Covalent inhibitors possess a functional group that reacts with a nucleophilic residue on a target protein to form a bond that inhibits the protein’s function. Historically, covalent inhibitors have been successfully developed into marketed drugs for a wide range of therapeutic targets, with examples like acetylsalicylic acid (aspirin), β-lactam antibiotics (penicillins), and in particular in the oncogenic area, with the likes of Ibrutinib (for the treatment of lymphoma and chronic lymphocytic leukaemia) and sotorasib (for the treatment of lung cancers with the KRASG12C mutation). Most drugs on the market pre-2000 were only later discovered to have a covalent mechanism of action, one of the most prominent examples being aspirin.

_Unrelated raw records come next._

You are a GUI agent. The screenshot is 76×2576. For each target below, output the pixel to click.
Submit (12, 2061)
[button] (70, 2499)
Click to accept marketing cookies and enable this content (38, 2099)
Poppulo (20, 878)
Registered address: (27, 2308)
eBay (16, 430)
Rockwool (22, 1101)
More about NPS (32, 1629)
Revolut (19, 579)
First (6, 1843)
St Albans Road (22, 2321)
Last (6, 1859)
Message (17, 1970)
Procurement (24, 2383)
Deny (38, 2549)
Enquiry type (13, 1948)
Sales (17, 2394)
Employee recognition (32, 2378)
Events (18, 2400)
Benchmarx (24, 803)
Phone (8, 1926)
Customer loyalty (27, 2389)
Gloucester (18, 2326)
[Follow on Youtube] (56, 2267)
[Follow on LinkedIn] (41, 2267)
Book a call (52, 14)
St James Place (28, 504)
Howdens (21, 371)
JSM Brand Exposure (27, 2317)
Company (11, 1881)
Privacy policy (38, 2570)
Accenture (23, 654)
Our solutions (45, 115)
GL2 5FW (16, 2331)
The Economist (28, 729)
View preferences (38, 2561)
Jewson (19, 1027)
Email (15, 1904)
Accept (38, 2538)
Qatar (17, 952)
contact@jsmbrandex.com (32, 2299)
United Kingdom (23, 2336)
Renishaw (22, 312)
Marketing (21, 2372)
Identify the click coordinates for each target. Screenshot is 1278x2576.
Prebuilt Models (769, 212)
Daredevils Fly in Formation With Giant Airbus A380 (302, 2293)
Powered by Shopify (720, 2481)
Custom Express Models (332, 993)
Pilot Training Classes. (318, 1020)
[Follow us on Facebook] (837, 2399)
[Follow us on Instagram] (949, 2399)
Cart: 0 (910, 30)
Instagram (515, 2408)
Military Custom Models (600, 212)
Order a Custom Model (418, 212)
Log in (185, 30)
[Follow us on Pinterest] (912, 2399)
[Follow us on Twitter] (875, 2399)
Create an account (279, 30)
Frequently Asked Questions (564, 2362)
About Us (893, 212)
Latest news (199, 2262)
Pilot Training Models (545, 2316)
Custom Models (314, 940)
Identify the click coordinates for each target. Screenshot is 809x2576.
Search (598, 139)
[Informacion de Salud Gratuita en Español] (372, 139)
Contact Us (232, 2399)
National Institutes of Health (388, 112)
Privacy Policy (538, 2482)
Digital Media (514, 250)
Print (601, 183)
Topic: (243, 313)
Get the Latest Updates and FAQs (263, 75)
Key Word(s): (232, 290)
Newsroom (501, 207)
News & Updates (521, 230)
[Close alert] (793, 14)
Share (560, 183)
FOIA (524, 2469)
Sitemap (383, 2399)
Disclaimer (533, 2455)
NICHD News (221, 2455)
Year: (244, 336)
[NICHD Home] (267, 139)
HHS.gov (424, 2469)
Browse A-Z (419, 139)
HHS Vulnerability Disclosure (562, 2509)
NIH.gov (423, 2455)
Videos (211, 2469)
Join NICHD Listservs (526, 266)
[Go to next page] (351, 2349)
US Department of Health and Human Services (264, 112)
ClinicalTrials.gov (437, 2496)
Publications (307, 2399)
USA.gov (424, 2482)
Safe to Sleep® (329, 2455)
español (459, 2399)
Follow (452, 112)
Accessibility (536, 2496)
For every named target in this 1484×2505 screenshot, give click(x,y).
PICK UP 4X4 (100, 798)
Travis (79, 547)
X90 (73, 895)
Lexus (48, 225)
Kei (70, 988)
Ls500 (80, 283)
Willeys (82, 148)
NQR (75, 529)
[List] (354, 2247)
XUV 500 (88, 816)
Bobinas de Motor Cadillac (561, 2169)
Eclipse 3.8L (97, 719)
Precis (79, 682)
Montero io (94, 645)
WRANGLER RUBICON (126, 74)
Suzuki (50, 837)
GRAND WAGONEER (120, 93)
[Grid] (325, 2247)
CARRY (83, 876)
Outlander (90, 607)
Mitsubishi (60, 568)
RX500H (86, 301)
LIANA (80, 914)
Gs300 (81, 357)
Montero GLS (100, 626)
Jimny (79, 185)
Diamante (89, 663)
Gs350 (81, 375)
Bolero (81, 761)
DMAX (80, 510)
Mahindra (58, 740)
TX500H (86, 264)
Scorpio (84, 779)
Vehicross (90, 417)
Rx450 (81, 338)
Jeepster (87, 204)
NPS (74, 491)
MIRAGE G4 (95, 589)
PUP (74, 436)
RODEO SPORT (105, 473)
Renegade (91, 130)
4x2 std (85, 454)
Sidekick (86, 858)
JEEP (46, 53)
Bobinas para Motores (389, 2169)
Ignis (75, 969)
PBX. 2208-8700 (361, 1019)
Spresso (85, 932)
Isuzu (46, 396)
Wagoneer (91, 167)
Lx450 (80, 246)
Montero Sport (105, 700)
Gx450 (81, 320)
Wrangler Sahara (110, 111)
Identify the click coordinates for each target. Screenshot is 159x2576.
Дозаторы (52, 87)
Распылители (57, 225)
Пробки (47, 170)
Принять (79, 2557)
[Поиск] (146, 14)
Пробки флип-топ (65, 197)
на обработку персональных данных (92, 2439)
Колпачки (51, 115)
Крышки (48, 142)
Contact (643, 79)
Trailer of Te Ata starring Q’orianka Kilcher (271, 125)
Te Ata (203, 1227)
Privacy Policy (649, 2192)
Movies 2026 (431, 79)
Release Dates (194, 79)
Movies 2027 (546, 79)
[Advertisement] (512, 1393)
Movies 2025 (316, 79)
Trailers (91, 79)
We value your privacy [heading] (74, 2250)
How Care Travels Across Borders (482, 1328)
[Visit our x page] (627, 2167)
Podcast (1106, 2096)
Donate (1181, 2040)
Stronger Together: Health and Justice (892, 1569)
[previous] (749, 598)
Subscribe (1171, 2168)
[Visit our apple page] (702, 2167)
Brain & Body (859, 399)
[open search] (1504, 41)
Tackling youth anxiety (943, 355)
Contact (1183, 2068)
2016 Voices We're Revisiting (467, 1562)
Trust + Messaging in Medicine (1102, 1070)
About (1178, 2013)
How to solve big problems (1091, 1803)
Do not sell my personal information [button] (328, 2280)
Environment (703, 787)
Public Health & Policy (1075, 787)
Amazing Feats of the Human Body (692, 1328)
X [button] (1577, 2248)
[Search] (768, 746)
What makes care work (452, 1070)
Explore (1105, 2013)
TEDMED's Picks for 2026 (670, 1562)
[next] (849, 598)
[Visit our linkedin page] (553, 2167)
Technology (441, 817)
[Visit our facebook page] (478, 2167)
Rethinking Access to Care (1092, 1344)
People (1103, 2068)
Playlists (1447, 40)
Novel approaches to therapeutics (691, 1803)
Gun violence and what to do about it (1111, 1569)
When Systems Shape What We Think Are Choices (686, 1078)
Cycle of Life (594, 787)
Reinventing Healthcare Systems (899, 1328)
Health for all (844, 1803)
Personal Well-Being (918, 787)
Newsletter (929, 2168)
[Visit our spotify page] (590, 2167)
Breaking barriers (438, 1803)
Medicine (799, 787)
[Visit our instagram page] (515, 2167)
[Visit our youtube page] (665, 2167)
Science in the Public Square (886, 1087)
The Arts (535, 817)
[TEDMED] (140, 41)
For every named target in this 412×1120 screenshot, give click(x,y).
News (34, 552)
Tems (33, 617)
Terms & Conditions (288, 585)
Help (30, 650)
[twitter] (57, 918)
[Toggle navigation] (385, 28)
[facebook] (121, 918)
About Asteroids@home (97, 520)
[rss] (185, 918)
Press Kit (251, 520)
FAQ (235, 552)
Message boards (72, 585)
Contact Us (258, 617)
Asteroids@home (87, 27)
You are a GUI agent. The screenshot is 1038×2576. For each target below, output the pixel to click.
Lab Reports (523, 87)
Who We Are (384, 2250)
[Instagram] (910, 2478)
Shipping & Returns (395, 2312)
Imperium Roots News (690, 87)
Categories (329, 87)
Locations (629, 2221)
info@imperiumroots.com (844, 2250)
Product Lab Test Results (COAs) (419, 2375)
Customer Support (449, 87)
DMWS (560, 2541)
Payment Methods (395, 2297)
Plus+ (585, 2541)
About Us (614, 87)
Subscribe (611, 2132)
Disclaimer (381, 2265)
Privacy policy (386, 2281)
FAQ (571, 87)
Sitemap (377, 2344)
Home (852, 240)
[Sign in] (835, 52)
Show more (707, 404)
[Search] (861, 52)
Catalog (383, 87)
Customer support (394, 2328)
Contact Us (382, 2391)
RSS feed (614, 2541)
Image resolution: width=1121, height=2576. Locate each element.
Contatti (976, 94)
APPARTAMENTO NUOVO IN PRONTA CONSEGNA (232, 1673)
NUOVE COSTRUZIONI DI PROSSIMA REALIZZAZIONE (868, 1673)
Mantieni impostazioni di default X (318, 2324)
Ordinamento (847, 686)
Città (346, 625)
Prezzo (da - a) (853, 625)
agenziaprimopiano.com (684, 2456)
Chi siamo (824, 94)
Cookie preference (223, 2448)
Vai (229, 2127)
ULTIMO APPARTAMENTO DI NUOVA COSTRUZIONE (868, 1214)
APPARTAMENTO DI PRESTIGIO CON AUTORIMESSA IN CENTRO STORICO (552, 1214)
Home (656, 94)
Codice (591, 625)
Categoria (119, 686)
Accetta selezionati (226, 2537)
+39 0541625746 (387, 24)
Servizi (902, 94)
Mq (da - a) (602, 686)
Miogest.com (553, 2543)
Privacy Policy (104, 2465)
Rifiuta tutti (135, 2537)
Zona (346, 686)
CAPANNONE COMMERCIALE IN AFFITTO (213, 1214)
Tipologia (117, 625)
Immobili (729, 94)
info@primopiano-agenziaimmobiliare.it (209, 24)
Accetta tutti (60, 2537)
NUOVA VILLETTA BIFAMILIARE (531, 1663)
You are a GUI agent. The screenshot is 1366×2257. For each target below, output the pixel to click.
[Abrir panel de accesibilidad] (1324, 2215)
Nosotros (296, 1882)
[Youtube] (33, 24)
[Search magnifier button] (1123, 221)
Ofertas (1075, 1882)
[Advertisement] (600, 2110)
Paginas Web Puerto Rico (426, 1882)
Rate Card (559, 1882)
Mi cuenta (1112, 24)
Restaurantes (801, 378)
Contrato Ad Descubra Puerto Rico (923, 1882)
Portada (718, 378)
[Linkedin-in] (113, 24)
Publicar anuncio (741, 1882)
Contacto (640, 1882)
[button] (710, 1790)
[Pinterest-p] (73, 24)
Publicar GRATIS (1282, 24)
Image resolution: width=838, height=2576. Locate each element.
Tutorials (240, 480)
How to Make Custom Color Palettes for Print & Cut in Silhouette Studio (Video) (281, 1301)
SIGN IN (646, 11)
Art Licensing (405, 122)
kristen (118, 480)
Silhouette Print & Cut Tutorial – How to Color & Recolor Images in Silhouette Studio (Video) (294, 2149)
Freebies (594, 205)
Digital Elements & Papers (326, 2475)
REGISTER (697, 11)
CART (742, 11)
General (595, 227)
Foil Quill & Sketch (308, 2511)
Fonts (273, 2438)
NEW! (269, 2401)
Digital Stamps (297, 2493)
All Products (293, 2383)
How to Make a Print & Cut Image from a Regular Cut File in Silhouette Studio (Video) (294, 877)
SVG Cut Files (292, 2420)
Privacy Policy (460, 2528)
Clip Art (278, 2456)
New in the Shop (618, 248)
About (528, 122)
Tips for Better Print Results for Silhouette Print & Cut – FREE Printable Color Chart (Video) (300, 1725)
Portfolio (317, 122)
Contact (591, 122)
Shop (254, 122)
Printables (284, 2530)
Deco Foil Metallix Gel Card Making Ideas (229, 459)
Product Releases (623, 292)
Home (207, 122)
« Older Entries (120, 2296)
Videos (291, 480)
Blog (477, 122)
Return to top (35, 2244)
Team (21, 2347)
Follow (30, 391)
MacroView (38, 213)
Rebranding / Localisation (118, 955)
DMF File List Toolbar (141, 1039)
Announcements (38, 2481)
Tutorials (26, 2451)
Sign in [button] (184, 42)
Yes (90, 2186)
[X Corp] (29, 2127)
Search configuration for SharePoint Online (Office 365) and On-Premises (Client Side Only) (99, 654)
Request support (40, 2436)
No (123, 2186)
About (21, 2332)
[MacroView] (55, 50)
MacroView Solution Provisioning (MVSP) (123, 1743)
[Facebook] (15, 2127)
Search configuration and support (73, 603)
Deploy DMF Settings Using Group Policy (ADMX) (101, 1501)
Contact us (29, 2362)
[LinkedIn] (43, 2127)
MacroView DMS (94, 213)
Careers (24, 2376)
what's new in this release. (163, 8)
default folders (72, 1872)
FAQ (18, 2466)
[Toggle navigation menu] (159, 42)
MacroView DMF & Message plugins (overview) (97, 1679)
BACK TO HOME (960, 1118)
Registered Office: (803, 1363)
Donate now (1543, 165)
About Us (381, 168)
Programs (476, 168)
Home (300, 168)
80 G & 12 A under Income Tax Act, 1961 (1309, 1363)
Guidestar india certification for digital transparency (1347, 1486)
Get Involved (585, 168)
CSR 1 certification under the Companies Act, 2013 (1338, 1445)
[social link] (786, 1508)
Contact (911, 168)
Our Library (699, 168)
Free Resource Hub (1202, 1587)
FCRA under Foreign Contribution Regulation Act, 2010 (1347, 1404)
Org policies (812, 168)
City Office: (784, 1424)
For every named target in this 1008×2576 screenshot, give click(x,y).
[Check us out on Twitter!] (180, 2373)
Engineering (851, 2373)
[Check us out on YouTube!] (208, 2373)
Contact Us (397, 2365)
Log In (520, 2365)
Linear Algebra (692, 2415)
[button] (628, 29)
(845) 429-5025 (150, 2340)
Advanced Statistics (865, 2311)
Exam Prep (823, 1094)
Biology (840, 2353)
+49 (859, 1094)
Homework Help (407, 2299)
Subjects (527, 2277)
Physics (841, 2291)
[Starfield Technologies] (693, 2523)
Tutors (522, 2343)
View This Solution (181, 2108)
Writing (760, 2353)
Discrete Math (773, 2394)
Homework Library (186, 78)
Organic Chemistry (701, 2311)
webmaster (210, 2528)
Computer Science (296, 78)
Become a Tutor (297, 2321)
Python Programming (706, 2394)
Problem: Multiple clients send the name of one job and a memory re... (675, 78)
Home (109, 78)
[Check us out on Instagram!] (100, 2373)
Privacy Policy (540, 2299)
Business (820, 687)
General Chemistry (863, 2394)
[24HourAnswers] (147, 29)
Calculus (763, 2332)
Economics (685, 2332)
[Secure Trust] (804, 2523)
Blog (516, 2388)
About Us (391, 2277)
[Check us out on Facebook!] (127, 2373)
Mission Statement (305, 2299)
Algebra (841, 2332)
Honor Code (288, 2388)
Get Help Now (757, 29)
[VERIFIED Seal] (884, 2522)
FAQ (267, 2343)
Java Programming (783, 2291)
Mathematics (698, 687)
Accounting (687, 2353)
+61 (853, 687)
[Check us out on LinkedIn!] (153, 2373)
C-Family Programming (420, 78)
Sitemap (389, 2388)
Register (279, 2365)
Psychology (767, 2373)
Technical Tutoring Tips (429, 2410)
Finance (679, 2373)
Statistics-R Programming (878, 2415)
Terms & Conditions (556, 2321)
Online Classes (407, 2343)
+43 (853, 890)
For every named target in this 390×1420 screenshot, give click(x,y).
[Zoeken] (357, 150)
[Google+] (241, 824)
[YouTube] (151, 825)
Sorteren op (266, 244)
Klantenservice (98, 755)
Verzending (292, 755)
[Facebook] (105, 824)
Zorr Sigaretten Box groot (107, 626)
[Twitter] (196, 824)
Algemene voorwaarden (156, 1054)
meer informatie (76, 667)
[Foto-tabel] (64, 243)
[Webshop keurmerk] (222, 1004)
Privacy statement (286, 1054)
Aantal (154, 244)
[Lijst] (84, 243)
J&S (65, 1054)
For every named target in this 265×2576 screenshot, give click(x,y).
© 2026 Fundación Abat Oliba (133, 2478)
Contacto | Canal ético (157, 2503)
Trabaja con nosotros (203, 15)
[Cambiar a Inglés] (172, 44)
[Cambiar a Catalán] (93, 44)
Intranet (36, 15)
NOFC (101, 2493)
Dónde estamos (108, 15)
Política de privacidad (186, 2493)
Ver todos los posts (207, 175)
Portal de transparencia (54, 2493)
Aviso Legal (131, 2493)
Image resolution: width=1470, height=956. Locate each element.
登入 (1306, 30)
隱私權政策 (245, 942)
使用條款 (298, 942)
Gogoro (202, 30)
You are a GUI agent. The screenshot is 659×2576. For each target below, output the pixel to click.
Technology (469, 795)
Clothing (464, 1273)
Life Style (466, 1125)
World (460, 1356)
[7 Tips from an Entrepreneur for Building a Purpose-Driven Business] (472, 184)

 While representing a significant portion of the available drugs on the market, the pharmaceutical industry has, until relatively recently, been reluctant to deliberately design covalent drugs. This was due to the perception that covalently modifying proteins could pose safety risks, such as autoimmune reactions like idiosyncratic liver toxicity. Designing and tuning the reactivity of the electrophilic warhead (the functional group that forms the covalent bond with the protein), to obtain a suitable selectivity and safety profile, can be challenging. It must balance chemical reactivity with selectivity while maintaining stability and efficacy. Additionally, specialised assays, resistance concerns, and species-specific differences add complexity. Advancements in structural biology, computational modelling, and screening techniques are helping to address these hurdles.